Al comenzar a leer la novelización del magnicidio del dictador Rafael Leonidas Trujillo me pasó lo que pocas veces me ha ocurrido en la vida: no poder despegarme de la lectura. Y si las responsabilidades me lo permiten, me quedo en casa leyéndolo sin hacer casi pausas porque el libro me acompaña a comer e ir al baño. Quedé fascinado y usted se convirtió en un maestro y amigo, al iniciar un diálogo diario leyendo sus entrevistas, artículos de prensa, y en especial sus novelas y ensayos. Ese momento coincidió con mi retorno al país y gracias a un librero que entendió mi pasión, comencé a comprar en ediciones usadas de todas sus obras, y a medida que usted publicaba algo nuevo lo compraba y leía de manera voraz.
Me hice su fiel discípulo y mi mirada política cambió fortaleciendo mi conciencia democrática al agregarle sus principios liberales. Leí La ciudad y los perros (1962), pero me gustó mucho más Conversación en la Catedral (1969) por esa polifonía de historias, pero más aún porque me sentí identificado con Zavalita ante el momento que vivía mi país: “¿en qué momento se había jodido el Perú (Venezuela)?”. No podía ser un Zavalita más, y al menos con la educación e investigación tenía que ayudar en algo ante esta frustración nacional.

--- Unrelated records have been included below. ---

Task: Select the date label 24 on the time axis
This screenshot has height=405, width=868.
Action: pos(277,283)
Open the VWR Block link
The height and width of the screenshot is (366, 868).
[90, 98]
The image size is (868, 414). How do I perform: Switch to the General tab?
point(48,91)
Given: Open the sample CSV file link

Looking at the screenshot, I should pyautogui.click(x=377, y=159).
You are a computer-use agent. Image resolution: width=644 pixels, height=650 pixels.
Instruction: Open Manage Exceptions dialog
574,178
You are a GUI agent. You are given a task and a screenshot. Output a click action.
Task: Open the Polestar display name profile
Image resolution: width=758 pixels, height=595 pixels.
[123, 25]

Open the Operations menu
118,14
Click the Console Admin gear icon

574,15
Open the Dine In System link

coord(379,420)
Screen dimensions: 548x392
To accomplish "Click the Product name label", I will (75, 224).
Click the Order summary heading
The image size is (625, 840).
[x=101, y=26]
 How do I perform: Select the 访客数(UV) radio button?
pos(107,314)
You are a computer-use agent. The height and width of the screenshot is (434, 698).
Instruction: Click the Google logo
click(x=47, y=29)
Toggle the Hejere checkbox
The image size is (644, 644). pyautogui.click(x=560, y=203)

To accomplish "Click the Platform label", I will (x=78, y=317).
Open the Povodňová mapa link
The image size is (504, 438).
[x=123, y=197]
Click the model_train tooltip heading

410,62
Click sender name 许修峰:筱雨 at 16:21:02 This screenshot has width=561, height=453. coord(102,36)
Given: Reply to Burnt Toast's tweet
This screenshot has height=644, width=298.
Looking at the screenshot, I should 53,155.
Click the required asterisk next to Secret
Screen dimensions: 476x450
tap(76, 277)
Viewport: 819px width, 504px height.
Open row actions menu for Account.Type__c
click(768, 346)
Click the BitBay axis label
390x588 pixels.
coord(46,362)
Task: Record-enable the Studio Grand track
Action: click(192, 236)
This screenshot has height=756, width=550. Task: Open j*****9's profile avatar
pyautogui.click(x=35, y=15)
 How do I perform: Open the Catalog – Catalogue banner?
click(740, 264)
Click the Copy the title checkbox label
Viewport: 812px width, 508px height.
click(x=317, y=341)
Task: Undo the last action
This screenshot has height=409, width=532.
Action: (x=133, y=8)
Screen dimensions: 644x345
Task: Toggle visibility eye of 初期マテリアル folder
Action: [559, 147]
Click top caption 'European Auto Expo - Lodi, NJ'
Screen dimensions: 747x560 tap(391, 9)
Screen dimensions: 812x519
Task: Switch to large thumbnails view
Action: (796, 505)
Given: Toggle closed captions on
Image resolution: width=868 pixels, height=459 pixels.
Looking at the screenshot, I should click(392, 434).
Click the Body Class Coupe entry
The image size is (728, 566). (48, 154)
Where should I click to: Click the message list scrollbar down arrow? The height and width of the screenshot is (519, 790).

Mi anhelo de ser escritor, sueño adolescente y juvenil pero que se mantiene hasta el presente, renació con fuerzas cuando leí La casa verde (1969) que fue acompañada del descubrimiento de la antología de artículos recopilados en Contra viento y marea (tomos I al III) y El lenguaje de la pasión (2001), ni hablar con esa joya que es Historia secreta de una novela (1971) y tantos ensayos literarios siendo Historia de un deicidio (1971) uno de los que más he disfrutado por analizar la obra de mi otro gran maestro, el Gabo, y La orgía perpetua sobre Gustave Flaubert (autor que había leído buena parte de sus obras en la universidad durante el pregrado). Gracias a usted desde esa primera década del siglo XXI comencé a escribir artículos casi semanalmente lo cual mantengo hasta el presente. Tengo una deuda a su vez con la ficción con la cual quiero “exorcizar todos mis demonios” tal cual como me enseñó, aunque la pandemia del COVID me permitió redactar más de 20 cuentos que espero publicar algún día.
Me falta muchísimo por comentarle, y espero hacerlo pronto en otras entregas, solo queda agradecerle por tanto. Por haber marcado mi vida desde aquel día que leí La fiesta del chivo. Y lo mejor es que podemos escucharlo una vez más al ver sus entrevistas, pero especialmente al leer su elegante y genial prosa en cada una de sus obras, tal como dice mi madre: “como si don Mario se sentara frente a nosotros en la sala de nuestra casa a contarnos una historia”.